WORK TO BE COMPLETED:
Could you give again, word for word, the rows below starting at the one containing "The width and height of the screenshot is (768, 580)." and ending at the one containing "pyautogui.click(x=82, y=49)"?

GIVEN DATA:
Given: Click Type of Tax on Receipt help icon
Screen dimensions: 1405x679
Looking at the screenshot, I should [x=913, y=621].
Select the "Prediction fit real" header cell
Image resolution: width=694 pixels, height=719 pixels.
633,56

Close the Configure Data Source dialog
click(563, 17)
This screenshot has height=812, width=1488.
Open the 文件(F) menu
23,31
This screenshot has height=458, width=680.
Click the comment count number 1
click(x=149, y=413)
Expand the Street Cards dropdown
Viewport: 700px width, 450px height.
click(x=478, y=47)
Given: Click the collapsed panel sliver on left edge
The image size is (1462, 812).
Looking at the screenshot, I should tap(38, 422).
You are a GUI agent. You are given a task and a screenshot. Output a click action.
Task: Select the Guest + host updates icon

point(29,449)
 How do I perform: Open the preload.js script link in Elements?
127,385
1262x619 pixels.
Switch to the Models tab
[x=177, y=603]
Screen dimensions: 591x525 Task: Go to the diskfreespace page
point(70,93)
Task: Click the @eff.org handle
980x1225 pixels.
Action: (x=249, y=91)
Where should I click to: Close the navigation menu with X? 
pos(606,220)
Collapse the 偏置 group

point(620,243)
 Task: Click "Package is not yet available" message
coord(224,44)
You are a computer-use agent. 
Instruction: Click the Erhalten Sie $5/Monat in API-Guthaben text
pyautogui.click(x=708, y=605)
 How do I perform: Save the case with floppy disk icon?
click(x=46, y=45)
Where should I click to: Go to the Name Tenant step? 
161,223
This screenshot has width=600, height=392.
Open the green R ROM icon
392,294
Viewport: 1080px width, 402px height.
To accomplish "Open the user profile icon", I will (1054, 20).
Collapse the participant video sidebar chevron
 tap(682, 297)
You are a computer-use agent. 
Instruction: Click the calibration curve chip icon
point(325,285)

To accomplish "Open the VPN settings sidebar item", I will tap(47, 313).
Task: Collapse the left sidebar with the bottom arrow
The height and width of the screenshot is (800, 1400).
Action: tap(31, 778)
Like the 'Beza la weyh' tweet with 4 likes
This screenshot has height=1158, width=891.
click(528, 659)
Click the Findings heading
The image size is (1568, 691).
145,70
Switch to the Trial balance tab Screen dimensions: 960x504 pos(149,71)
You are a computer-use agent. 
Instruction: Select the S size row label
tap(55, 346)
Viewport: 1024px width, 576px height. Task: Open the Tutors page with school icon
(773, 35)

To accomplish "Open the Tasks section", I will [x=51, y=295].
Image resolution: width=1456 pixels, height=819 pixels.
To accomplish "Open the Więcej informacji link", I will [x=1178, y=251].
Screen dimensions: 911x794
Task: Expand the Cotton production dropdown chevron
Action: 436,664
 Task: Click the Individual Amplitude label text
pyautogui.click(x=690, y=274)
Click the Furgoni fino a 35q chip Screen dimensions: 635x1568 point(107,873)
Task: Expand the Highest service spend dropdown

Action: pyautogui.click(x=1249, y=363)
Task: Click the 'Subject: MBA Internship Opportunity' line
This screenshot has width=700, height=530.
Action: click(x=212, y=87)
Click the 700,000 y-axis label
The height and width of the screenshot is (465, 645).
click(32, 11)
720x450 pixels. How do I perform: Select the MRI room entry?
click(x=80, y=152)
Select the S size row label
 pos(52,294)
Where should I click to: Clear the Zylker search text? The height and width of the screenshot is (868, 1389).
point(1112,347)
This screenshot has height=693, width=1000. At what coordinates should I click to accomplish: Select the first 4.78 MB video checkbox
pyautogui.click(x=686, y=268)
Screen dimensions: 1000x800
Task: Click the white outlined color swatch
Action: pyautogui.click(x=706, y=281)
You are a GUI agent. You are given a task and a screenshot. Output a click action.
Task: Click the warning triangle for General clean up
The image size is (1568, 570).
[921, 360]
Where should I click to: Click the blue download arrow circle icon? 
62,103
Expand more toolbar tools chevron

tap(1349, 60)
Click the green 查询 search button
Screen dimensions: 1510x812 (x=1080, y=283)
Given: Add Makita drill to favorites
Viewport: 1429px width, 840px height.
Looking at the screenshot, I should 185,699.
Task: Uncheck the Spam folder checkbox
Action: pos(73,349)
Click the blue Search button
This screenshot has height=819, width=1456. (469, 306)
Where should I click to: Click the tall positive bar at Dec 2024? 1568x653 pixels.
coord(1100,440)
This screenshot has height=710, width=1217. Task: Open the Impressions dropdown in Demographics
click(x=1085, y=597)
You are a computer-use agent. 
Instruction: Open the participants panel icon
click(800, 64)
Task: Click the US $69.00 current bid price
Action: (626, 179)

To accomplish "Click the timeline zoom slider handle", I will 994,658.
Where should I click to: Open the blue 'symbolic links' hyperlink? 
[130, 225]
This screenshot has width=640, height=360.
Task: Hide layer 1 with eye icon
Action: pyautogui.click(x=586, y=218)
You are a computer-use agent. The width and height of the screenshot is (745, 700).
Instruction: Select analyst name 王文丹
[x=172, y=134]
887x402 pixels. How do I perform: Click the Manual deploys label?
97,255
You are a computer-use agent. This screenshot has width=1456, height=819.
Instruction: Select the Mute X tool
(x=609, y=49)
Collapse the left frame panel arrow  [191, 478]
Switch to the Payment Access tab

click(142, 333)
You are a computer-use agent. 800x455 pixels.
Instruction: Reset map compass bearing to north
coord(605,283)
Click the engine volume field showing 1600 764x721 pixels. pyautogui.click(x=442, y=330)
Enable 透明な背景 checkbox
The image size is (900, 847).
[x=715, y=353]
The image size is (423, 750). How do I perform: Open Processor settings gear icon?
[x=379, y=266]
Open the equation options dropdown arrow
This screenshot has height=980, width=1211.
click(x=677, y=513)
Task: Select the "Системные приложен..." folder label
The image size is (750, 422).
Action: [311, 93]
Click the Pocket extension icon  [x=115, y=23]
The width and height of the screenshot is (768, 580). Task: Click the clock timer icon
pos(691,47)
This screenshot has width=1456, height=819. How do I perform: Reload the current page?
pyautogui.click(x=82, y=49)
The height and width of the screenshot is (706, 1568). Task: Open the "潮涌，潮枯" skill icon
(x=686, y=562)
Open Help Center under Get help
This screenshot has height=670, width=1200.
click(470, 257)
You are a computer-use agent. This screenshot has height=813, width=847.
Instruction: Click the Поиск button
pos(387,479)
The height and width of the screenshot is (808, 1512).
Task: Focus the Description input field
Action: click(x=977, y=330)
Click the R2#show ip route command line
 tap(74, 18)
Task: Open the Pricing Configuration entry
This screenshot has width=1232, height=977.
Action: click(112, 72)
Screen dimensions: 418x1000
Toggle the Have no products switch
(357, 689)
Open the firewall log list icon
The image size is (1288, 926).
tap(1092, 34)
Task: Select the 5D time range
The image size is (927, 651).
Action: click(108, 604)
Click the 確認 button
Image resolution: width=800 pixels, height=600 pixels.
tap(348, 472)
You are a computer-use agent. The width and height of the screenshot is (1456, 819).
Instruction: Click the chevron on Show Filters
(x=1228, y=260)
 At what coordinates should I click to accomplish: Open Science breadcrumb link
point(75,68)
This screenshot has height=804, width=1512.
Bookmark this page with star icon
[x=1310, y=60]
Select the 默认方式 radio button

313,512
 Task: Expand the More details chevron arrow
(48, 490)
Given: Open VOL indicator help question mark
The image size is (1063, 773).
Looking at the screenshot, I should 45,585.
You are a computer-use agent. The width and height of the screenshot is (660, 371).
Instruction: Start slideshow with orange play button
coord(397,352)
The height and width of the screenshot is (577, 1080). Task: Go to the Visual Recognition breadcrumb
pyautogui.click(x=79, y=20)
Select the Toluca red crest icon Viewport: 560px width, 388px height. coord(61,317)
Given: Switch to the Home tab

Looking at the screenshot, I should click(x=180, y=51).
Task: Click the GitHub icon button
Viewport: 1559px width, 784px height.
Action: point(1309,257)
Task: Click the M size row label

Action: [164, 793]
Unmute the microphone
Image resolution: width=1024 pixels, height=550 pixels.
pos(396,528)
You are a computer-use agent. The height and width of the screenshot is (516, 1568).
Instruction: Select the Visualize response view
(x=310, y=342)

EXERCISE RESULT:
The width and height of the screenshot is (768, 580). Task: Click the clock timer icon
pos(691,47)
This screenshot has width=1456, height=819. How do I perform: Reload the current page?
pyautogui.click(x=82, y=49)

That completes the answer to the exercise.